A patient with germ-line gain-of-function PDGFRB p.N666H mutation and marked clinical response to imatinib

作者:Pond Dinel*; Arts Florence A; Mendelsohn Nancy J; Demoulin Jean Baptiste; Scharer Gunter; Messinger Yoav
来源:Genetics in Medicine, 2018, 20(1): 142-150.
DOI:10.1038/gim.2017.104

摘要

Purpose: Heterozygous germ-line activating mutations in PDGFRB cause Kosaki and Penttinen syndromes and myofibromatosis. We describe a 10-year-old child with a germ-line PDGFRB p.N666H mutation who responded to the tyrosine kinase inhibitor imatinib by inhibition of PDGFRB.
Methods: The impact of p.N666H on PDGFRB function and sensitivity to imatinib was studied in cell culture.
Results: Cells expressing the p.N666H mutation showed constitutive PDGFRB tyrosine phosphorylation. PDGF-independent proliferation was abolished by imatinib at 1 mu M concentration.

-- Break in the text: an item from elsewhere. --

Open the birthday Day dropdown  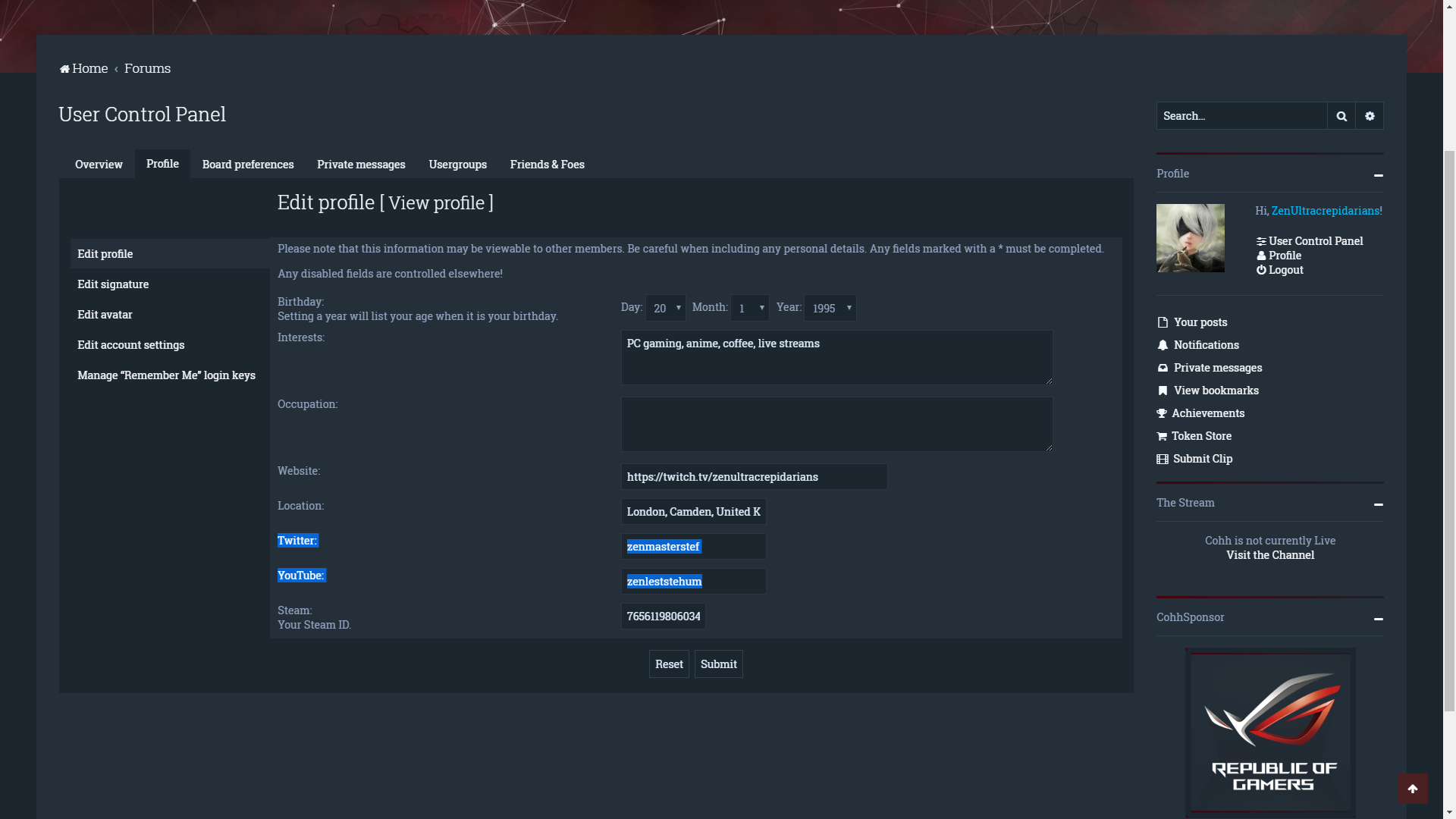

Patient fibroblasts showed constitutive receptor tyrosine phosphorylation that was also abrogated by imatinib with reduced proliferation of treated cells.: This led to patient treatment with imatinib at 400 mg daily (340 mg/m(2)) for a year with objective improvement of debilitating hand and foot contractures, reduced facial coarseness, and significant improvement in quality of life. New small subcutaneous nodules developed, but remained stable. Transient leukopenia, neutropenia, and fatigue resolved without intervention; however, mildly decreased growth velocity resulted in reducing imatinib dose to 200 mg daily (170 mg/m(2)). The patient continues treatment with ongoing clinical response.
Conclusion: To our knowledge, this is one of the first personalized treatments of a congenital disorder caused by a germ-line PDGF receptor mutation with a PDGFRB inhibitor.